We continue in this way until we have found a subspace $L_1\times L_2\times ...\times L_m\subset [k]^{N}\subset [k]^{N_1}\times ...\times [k]^{N_m}$ such that if in any elment of it some coordinates are swapped from $1$ to $2$, the color under $\chi$ remains the same. Let $L_i'$ be the combinatorial line $L_i$ with its first point excluded. Then $L_1'\times...\times L_m'$ is a subspace of $\{2,...,k\}^{N}$ with at least $m$ independent variable coordinates (each line has some variable coordinate). This means that if we choose $m=HJ(k-1,r)$, the subspace contains a monochromatic (under $\chi$) combinatorial line, say $L$. Add to this line $L$ the point that was previously removed (the one where the variable coordinates are $1$), say $a$. Since $\chi$ does not distinguish between the values $1$ and $2$ for coordinates in $L_1\times...\times L_m$, $\chi$ gives the same color to $a$ as to $L$, so $L\cup\{a\}$ is a monochromatic combinatorial line in $[k]^{N}$.

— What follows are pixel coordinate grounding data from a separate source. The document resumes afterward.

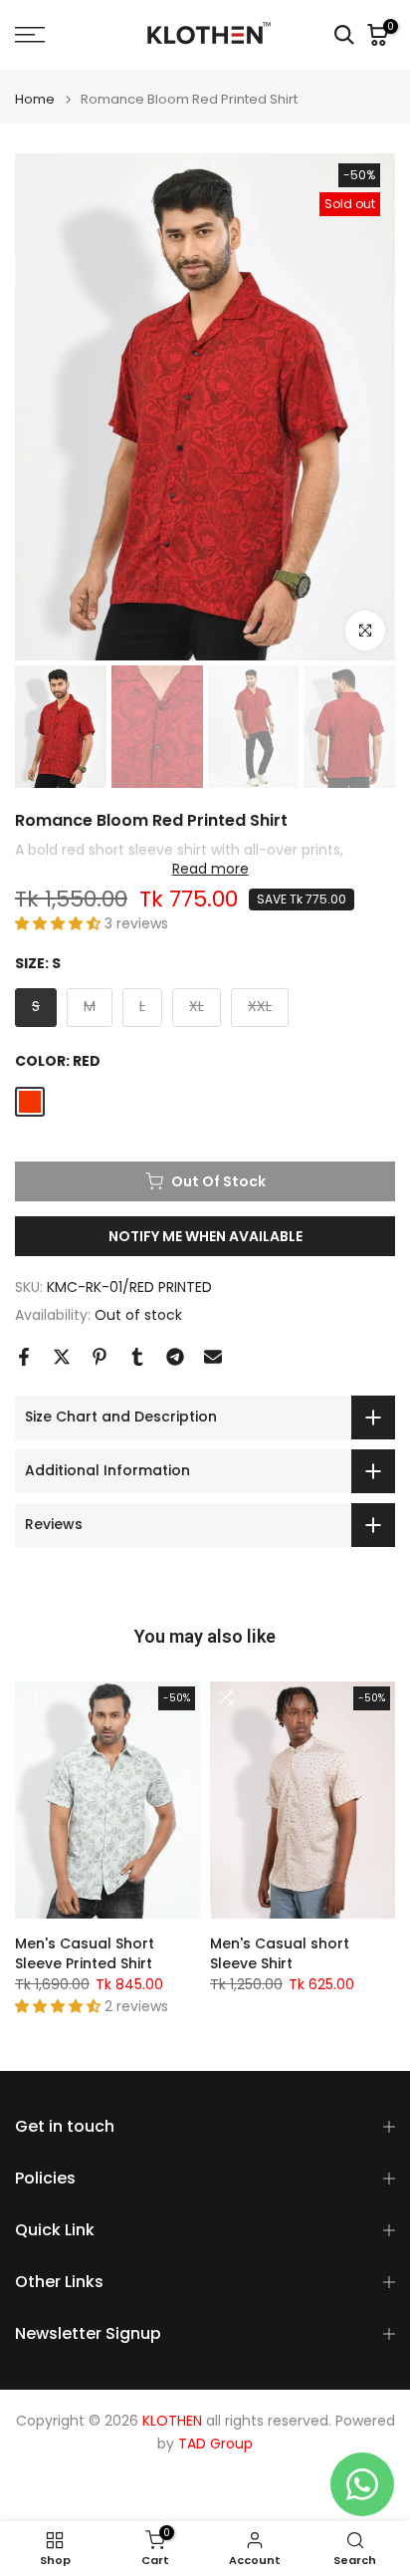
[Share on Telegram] (175, 1357)
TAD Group (215, 2444)
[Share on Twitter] (62, 1357)
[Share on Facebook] (24, 1357)
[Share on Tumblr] (137, 1357)
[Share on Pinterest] (99, 1357)
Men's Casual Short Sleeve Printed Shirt (84, 1953)
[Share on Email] (213, 1357)
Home (35, 99)
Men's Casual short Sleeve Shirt (279, 1953)
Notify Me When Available (205, 1236)
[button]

We conclude that we may choose $N=N_1+...+N_m$ with
\[\begin{eqnarray}&&N_1=r,\\&&N_{i+1}=r^{k^{N_1+...+N_{i-1}}},\,i\leq m-1\\&&m=HJ(k-1,r).\end{eqnarray}\]
The reason for $N_1=r$ is that in $[k]^r$ we can find a combinatorial line $L_1$ such that its first two points have the same color under $\chi$. Clearly, $N_i$ grow so fast that $N_i\geq 2N_{i-1}$, and hence $N_{i+1}\leq r^{k^{2N_i}}$. If $K=\max{k,r}$, we obtain
\[\begin{eqnarray}N_m\leq (2K)^{(2K)^{...^{2K}}},\end{eqnarray}\]
where $2K$ occurs $2m$ times. In other words,
\[\begin{eqnarray}HJ(k,r)\leq f_4(2K,2\cdot HJ(k-1,r)),\end{eqnarray}\]
so defining $a_k=2\cdot HJ(k,r)$ we have
\[\begin{eqnarray}a_k\leq 2f_4(2K,a_{k-1})\leq f_4(M,a_{k-1}).\end{eqnarray}\]
Iterating this gives
\[\begin{eqnarray}HJ(k,r)\leq a_k\leq f_5(M,k),\end{eqnarray}\]
because $a_1<M.$ This completes the proof. ■

Although we have seen that the Hales-Jewett theorem is a very general result, we should mention the much deeper density Hales-Jewett theorem. It says that given any positive integers $k$ and real number $\delta>0$, there exists $N$ such that whenver we take at least the proportion $\delta$ of the lattic points in $[k]^N$, they contain a combinatorial line. This theorem generalizes even Szemeredi's theorem, and was proved first by Furstenberg and Katznelson in 1991 using methods from Ergodic theory. In 2009, a Polymath project succeeded in giving a different, simpler proof (though still 34 pages), with explicit bounds for the functions involved.